MARQUEE MATCHUP: White had a big game for the Spurs in Game 3, but Denver’s Jamal Murray finished Game 2 with a flourish, scoring 21 of his 24 points in the fourth quarter.
PRESSURE IS ON: Nikola Jokic has averaged 17.7 points in the series, which certainly isn’t bad. But with Denver on the road and trying to avoid a 3-1 deficit in the series, the Nuggets’ 7-footer will be on the spot.
BUCKS AT PISTONSBucks lead, 2-0. Game 3, 6 p.m., ESPN.
NEED TO KNOW: Detroit has lost 12 consecutive playoff games dating to 2008.
KEEP AN EYE ON: Pat Connaughton scored 28 points for Milwaukee over the first two games, shooting 12 of 16 from the field. It’s hard enough to beat the Bucks when Giannis Antetokounmpo and Eric Bledsoe are rolling, but if players like Connaughton are making major contributions, these games can become blowouts.
INJURY WATCH: Pistons star Blake Griffin missed the first two games of the series with knee issues.
PRESSURE IS ON: Detroit picked up Thon Maker in a trade this season, and he could be an intriguing player for the Pistons in the future, but Griffin’s injury has forced him to play an important role in this series, and he has only 10 points so far. He went 0 for 9 from 3-point range over the first two games.
ROCKETS AT JAZZRockets lead, 2-0. Game 3, 8:30 p.m, ESPN.
NEED TO KNOW: The series has been surprisingly uncompetitive thus far, with Houston leading by at least 17 points throughout the second half of its victory in Game 2, after leading by double digits for the entire fourth quarter of the opener.
KEEP AN EYE ON: Harden’s playmaking. Harden is getting everyone involved, with 10 assists in both games after he managed just 4.8 per game against Utah during the regular season.
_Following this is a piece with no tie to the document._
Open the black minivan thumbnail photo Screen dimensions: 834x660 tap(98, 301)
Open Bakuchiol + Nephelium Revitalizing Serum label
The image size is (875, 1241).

TELLS THE STORY: Utah held opponents to an EFG% of 50.7 during the regular season, the second-best defensive mark in the league in that category. In this series, Houston is all the way up at 58.3 against the Jazz.
PRESSURE IS ON: Utah’s offense. Even a defense as tough as Utah’s isn’t going to stop Houston entirely, so the Jazz have to find a way to cobble together more points.